DOCUMENT TEXT:
....................

The published school day runs 9:00am to 3:00pm Monday to Thursday, and 9:00am to 1:00pm on Friday, with breakfast and tutor time built into the morning routine. The school also notes that many pupils use SEND transport and that journeys can be longer due to routing and shared pick-ups.
Wraparound care is not described as a standard offer in published information, which is typical for specialist provision; families should check directly what flexibility exists around transport timings, therapy appointments, and reintegration plans.
Inspection baseline and recovery trajectory. The March 2024 graded inspection judged the provision Inadequate, and families should read this as a real warning signal about what was not working at that time. The more recent monitoring evidence points to significant stabilisation work, but parents should test what has changed and what remains in progress.
EHCP dependency. Admission requires the placement to be named in Section I of an EHCP. This can be time-sensitive in phase transfer years, and the process relies on consultation, evidence, and local authority decision-making.
Attendance as the key success metric. SEMH placements can only work if the school and family can jointly improve attendance and lesson access. Ask how the school supports families when attendance is fragile, and what “successful reintegration” looks like over weeks rather than days.
Therapy scope and capacity. The current offer lists several therapies and wellbeing supports, but the monitoring evidence also notes that some areas of therapeutic support were still developing. Families should ask what is delivered in-house, what is commissioned, and what is prioritised for their child’s profile.
Grafham Grange School, now operating in successor form at the same site, is best understood as a small SEMH specialist setting that has been through major disruption and is in active rebuild. The provision will suit families seeking specialist placement for a student whose SEMH needs require a structured reset, integrated therapeutic support, and a school designed around regulation and re-engagement, rather than mainstream expectations.
The main decision for parents is whether the current trajectory and leadership changes are sufficiently embedded for their child’s needs, and whether the EHCP pathway and transport realities are workable for the family.

....................

DATA UNDER STUDY:
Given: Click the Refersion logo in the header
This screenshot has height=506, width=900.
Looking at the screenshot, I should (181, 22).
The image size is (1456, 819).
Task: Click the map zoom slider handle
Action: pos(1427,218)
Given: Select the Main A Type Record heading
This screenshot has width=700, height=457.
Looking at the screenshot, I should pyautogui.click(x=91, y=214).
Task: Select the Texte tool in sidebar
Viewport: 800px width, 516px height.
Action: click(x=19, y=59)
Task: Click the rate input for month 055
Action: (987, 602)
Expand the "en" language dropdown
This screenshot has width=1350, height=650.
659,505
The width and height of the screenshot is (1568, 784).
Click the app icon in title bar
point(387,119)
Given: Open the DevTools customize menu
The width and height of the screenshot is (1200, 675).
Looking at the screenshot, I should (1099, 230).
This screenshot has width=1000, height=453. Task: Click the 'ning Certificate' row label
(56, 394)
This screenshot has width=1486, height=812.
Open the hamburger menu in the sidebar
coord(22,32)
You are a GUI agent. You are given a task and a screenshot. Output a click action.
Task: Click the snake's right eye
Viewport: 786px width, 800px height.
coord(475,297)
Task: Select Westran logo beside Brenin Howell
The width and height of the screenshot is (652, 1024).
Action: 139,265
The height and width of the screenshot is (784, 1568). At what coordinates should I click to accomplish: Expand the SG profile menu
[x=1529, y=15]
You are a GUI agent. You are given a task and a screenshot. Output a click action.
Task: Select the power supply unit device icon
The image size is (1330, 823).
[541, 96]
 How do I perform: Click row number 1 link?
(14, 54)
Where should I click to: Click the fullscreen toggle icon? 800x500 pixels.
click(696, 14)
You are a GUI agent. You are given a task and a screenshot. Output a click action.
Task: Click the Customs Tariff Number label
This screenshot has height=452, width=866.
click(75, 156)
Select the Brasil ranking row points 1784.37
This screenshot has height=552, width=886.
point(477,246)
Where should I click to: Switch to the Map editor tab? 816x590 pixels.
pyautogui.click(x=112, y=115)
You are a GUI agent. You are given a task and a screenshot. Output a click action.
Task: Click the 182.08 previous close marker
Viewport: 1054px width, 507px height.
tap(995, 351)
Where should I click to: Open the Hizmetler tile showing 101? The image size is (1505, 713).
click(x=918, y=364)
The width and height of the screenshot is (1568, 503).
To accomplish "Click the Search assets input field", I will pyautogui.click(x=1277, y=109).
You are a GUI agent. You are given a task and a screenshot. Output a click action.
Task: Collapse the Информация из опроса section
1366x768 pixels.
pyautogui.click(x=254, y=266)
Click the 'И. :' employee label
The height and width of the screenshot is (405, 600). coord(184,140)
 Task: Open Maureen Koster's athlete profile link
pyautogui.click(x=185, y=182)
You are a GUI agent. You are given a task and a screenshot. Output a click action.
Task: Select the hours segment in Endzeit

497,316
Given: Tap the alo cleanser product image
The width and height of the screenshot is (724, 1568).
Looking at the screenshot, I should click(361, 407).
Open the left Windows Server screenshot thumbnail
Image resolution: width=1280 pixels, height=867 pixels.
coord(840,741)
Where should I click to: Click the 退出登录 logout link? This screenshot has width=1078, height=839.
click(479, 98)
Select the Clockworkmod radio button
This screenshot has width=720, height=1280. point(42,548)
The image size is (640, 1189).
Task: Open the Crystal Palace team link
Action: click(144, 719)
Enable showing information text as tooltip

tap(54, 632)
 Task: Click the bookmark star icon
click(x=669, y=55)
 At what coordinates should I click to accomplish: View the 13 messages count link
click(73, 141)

....................

PARTS OF THE EXERCISE:
1. In the text about Grafham Grange School, why can journeys be longer for pupils who use SEND transport? Answer in one to three sentences.
2. Please carry on the text about Grafham Grange School from where it stops.

RESPONSE LIST:
1. Journeys can be longer because of routing and shared pick-ups.

2.
The most recent graded inspection (March 2024) judged the school Inadequate, which is a serious concern for any family to weigh carefully. Subsequent monitoring documentation in 2025 describes significant improvement work in curriculum, behaviour systems, staff training, and therapeutic provision, so parents should read both the graded report and the latest monitoring evidence and then test changes directly through visits and EHCP consultation.
Admission is via an EHCP route. The academy’s admissions information states that the setting must be named by a local authority in the child’s EHCP, with SEMH as the primary need, and that consultation and visits form part of the process.
The successor academy describes provision for students aged 11 to 16 and up to 70 places. Families should confirm age-range suitability for their child during consultation, particularly where a student is outside typical secondary year groups or has a complex profile.
Published information lists Speech and Language Therapy, Psychotherapy, ELSA support, a School Nurse, and Dog Therapy. The speech and language approach is described as combining assessment, staff guidance, and direct and indirect intervention.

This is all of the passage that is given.